Opening on Australia Day, Saturday 26 January, Picturing New York promises to captivate all those who share a love for photography or New York, as well as those curious to know more about either.
Drawn exclusively from MoMA’s extraordinary photography collection, the exhibition traces the dynamic rise of modern photography from 1888 to 2005 through a multitude of visions of the ever-changing city and its famously diverse population. This is a rare opportunity for visitors to see both iconic photographs by the world’s most legendary photographers as well as lesser-known, though equally treasured gems, produced over the course of a profoundly transformative period for both the city and photography.
Artists include Berenice Abbott, Diane Arbus, Henri Cartier-Bresson, Walker Evans, Lee Friedlander, Nan Goldin, Helen Levitt, Cindy Sherman, Alfred Stieglitz, Paul Strand, Weegee, and Garry Winogrand. With over 150 photographs by 90 artists, Picturing New York truly is a celebration of New York in all its vitality, ambition and beauty and of the exhilarating relationship between photography and the ‘city that never sleeps’.
Stefano Carboni, Director of the Art Gallery of WA said, “The people of Perth have really embraced the MoMA series and the feedback we have received about Picasso to Warhol has been simply wonderful. I cannot wait to share the next exhibition with WA and the rest of Australia.
“Picturing New York is drawn from one of the most important collections of photography in the world. The exhibition celebrates this extraordinary collection of immense calibre, as well as the long and enduring tradition of photography in New York.
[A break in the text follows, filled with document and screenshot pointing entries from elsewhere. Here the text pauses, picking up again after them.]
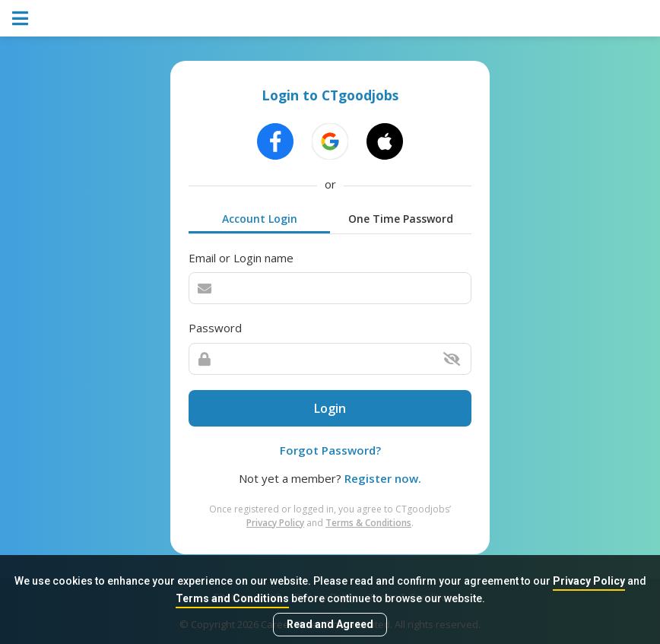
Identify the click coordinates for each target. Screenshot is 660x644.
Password (215, 328)
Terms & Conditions (368, 522)
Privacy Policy (589, 581)
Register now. (382, 478)
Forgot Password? (330, 450)
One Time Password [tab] (401, 218)
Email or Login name (241, 258)
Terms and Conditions (232, 598)
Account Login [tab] (259, 218)
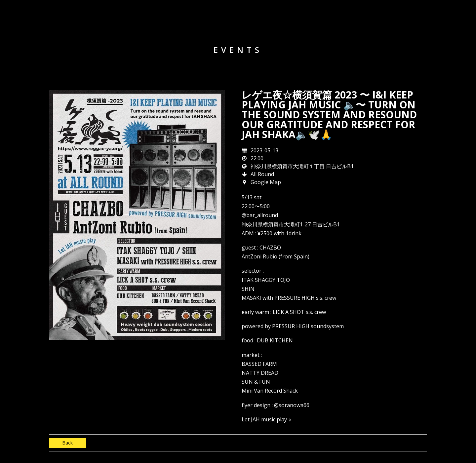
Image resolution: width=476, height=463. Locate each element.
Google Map (266, 182)
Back (67, 443)
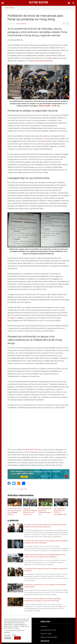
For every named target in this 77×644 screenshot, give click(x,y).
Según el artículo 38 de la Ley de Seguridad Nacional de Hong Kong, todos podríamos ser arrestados (45, 556)
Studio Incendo (44, 106)
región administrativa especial (41, 61)
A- (68, 24)
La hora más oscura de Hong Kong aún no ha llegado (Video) (15, 511)
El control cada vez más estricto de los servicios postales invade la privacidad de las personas (45, 526)
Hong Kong (23, 489)
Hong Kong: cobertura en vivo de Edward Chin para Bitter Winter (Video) (45, 586)
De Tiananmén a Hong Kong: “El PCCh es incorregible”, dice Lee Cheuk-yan (60, 512)
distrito (33, 154)
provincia (44, 141)
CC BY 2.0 (55, 106)
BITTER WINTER (38, 3)
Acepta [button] (17, 638)
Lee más (7, 635)
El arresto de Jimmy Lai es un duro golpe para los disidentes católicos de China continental (46, 542)
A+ (64, 24)
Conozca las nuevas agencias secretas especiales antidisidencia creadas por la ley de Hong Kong (42, 601)
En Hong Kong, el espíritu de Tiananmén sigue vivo (45, 511)
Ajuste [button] (14, 635)
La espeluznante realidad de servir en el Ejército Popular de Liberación (46, 570)
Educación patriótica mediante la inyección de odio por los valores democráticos (30, 512)
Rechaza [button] (8, 638)
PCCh (24, 118)
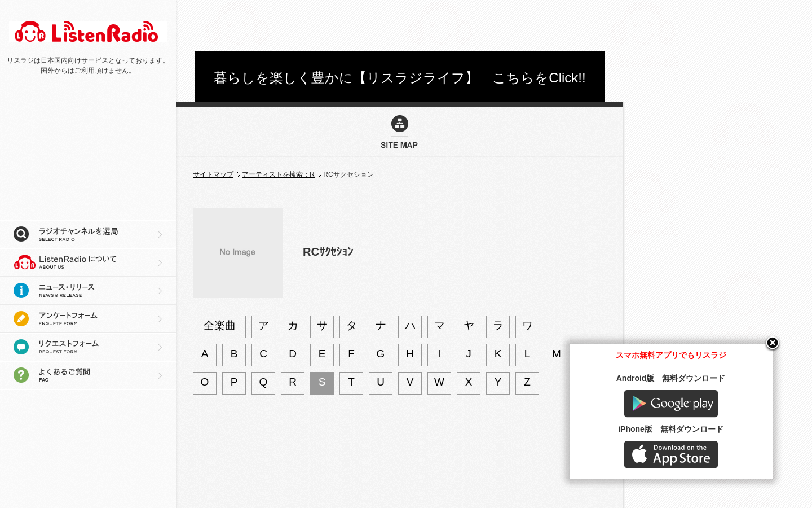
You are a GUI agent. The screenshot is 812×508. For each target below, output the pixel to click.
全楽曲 (219, 325)
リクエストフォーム (88, 347)
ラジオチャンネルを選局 (88, 234)
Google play (699, 421)
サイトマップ (213, 174)
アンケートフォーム (88, 319)
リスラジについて (88, 262)
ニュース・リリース (88, 291)
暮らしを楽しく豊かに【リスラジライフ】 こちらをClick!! (399, 77)
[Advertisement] (400, 25)
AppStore (699, 472)
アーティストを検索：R (278, 174)
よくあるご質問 (88, 375)
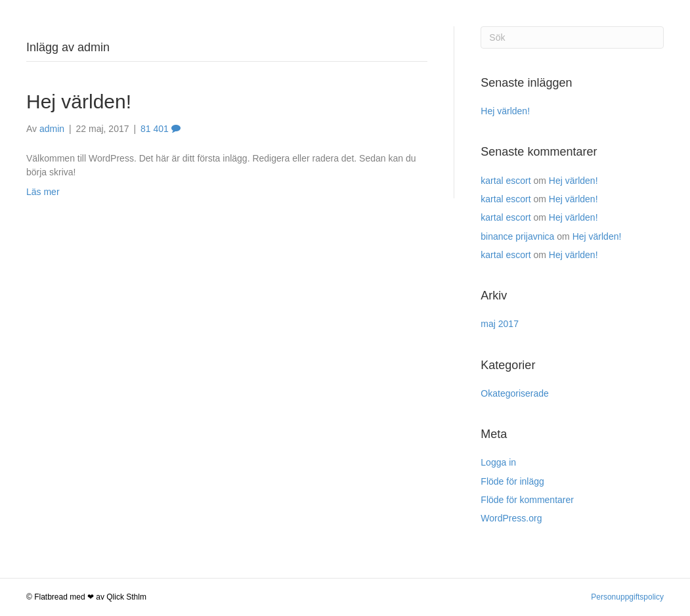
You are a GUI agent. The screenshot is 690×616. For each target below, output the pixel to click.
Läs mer (43, 192)
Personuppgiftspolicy (627, 597)
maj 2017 (500, 324)
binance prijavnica (517, 236)
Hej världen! (79, 101)
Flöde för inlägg (512, 481)
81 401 (160, 129)
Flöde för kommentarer (527, 500)
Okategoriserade (515, 393)
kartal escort (506, 181)
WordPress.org (511, 518)
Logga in (498, 462)
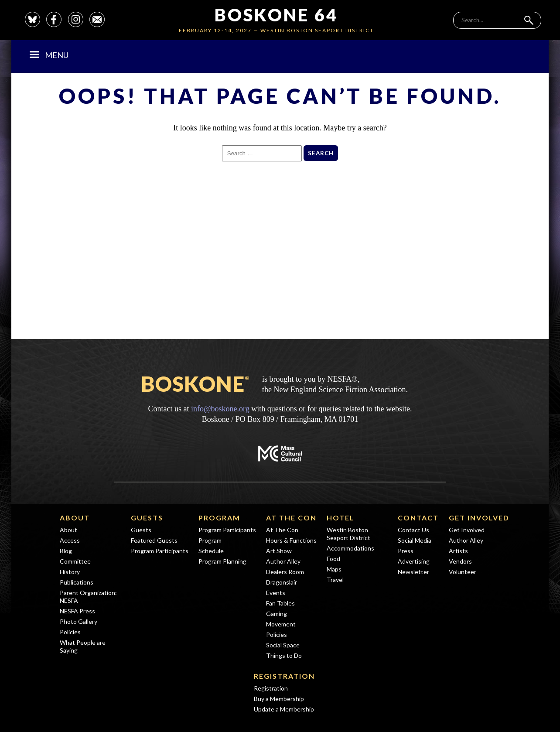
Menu (49, 55)
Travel (335, 579)
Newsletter (413, 571)
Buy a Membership (279, 698)
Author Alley (283, 561)
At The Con (291, 517)
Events (276, 592)
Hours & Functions (291, 540)
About (75, 517)
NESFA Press (77, 611)
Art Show (279, 551)
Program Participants (160, 551)
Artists (458, 551)
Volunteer (462, 571)
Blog (66, 551)
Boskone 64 (276, 15)
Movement (281, 624)
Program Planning (222, 561)
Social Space (283, 645)
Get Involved (479, 517)
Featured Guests (154, 540)
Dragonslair (281, 582)
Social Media (414, 540)
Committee (75, 561)
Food (333, 558)
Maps (334, 569)
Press (406, 551)
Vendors (460, 561)
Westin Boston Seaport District (348, 534)
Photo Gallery (79, 621)
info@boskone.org (220, 409)
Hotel (341, 517)
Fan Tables (280, 603)
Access (70, 540)
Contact (418, 517)
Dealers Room (285, 571)
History (70, 571)
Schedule (211, 551)
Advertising (413, 561)
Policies (70, 632)
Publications (76, 582)
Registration (284, 676)
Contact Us (413, 530)
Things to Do (284, 655)
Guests (147, 517)
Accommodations (350, 548)
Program (219, 517)
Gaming (277, 613)
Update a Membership (284, 709)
Picturing New York presents a wonderful insight into the life, characters, streets and architecture of its city, whilst simultaneously documenting the evolution of photography throughout the twentieth century.”
MoMA’s Photography Collection
At the impressive age of 27, MoMA’s founding director Alfred H. Barr Jr. had a vision for an institution that would “expand beyond the narrow limits of painting and sculpture … to include departments devoted to drawings, prints, and photography, typography, the arts of design in commerce and industry, architecture … stage designing, furniture and the decorative arts”.
It took several years before Barr’s vision was formally realised, but photography played a significant role in the Museum’s program from the start. After making acquisitions through the thirties, by the end of 1940 a Department of Photography had been established. Its first curator, Beaumont Newhall, was dedicated to generating public opinion of modernist photography as a means of artistic expression. The Department has since been headed up by Edward Steichen, John Szarkowski and Peter Galassi, who have each lead the dynamic growth and transformation of the collection. Today the department holds more than 25,000 works and is one of the most important collections of photography in the world.